Dataset entries:
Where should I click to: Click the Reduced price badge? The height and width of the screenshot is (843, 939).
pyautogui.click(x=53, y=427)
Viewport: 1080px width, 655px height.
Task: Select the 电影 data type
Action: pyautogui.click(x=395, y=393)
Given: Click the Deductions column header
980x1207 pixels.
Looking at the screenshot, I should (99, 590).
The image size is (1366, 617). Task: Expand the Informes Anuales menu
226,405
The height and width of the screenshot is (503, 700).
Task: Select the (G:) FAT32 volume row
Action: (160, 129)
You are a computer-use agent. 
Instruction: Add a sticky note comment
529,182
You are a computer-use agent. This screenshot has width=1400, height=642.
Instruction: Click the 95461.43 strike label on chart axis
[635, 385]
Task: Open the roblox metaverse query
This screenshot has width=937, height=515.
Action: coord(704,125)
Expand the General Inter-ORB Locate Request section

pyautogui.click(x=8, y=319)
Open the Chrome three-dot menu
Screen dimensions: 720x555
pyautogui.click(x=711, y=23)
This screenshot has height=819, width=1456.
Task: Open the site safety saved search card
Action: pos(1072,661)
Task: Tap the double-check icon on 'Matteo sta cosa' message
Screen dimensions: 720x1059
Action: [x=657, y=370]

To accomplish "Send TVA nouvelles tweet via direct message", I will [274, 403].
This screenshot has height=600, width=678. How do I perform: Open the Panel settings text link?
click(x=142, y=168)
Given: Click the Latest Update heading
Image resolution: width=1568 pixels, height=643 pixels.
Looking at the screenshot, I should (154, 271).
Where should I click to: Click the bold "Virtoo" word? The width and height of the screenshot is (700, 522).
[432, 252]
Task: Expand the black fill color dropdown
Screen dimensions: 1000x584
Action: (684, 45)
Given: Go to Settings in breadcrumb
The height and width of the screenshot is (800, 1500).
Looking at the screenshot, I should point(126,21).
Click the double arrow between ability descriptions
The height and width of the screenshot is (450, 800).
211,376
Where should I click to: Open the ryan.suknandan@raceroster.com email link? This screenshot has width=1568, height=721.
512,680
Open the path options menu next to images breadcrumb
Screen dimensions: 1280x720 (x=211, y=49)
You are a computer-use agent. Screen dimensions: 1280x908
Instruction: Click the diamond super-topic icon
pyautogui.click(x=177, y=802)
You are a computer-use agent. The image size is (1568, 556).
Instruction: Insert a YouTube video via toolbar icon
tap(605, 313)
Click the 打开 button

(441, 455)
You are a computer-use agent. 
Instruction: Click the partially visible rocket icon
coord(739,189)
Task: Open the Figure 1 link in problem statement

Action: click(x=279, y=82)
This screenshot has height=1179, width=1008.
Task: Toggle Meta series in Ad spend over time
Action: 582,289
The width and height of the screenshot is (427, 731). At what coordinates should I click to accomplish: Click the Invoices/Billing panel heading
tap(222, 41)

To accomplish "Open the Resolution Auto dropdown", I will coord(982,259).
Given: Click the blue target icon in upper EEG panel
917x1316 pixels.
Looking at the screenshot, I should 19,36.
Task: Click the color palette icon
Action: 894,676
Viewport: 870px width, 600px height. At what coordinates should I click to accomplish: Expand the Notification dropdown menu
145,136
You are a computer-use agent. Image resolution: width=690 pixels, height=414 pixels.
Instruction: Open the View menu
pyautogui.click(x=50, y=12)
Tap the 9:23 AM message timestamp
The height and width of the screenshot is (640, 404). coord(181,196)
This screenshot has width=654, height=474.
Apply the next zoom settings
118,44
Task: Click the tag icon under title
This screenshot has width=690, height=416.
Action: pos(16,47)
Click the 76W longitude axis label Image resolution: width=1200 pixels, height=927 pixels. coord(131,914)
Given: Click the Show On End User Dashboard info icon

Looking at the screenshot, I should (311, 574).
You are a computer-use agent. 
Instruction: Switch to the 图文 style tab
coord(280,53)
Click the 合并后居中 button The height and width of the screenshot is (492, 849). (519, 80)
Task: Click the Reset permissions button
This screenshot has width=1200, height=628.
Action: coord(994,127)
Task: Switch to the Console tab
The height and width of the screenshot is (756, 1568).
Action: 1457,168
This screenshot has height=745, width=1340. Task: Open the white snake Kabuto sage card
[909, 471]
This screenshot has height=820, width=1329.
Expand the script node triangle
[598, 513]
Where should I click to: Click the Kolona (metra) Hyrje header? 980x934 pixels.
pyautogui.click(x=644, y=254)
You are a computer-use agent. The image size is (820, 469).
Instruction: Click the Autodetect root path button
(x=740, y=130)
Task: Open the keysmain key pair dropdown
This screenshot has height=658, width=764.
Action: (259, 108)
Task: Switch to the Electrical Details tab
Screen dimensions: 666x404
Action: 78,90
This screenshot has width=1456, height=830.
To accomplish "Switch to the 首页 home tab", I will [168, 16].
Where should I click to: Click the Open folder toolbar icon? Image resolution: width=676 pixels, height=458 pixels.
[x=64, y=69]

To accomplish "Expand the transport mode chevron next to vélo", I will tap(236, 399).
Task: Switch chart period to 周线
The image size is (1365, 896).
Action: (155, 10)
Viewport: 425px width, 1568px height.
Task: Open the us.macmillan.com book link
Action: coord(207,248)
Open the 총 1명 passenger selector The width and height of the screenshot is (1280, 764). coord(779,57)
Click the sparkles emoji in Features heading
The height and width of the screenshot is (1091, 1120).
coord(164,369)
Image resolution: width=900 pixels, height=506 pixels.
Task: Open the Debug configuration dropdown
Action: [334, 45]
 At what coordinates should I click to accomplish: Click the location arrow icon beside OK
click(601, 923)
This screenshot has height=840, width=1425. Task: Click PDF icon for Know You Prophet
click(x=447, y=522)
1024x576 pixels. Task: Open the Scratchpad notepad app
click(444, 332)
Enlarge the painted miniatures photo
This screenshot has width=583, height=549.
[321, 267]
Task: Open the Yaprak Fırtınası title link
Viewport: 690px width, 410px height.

Exercise
What are the lines of the data above that include the string "agent"? Copy them.

Your solution
You are a computer-use agent. 
You are a computer-use agent. This screenshot has width=1400, height=642.
You are a computer-use agent. Screen dimensions: 1280x908
You are a computer-use agent. The image size is (1568, 556).
You are a computer-use agent. 
You are a computer-use agent. Image resolution: width=690 pixels, height=414 pixels.
You are a computer-use agent. 
You are a computer-use agent. The image size is (820, 469).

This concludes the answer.